:: Problem requirements ::
Give the data back exactly as it stands.

[Stored items]
BEGIN

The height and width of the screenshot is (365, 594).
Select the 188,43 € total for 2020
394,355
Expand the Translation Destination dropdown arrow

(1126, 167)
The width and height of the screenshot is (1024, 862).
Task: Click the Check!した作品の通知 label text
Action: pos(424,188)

END

:: Written reply ::
The height and width of the screenshot is (365, 594).
Select the 188,43 € total for 2020
394,355
Expand the Translation Destination dropdown arrow

(1126, 167)
The width and height of the screenshot is (1024, 862).
Task: Click the Check!した作品の通知 label text
Action: pos(424,188)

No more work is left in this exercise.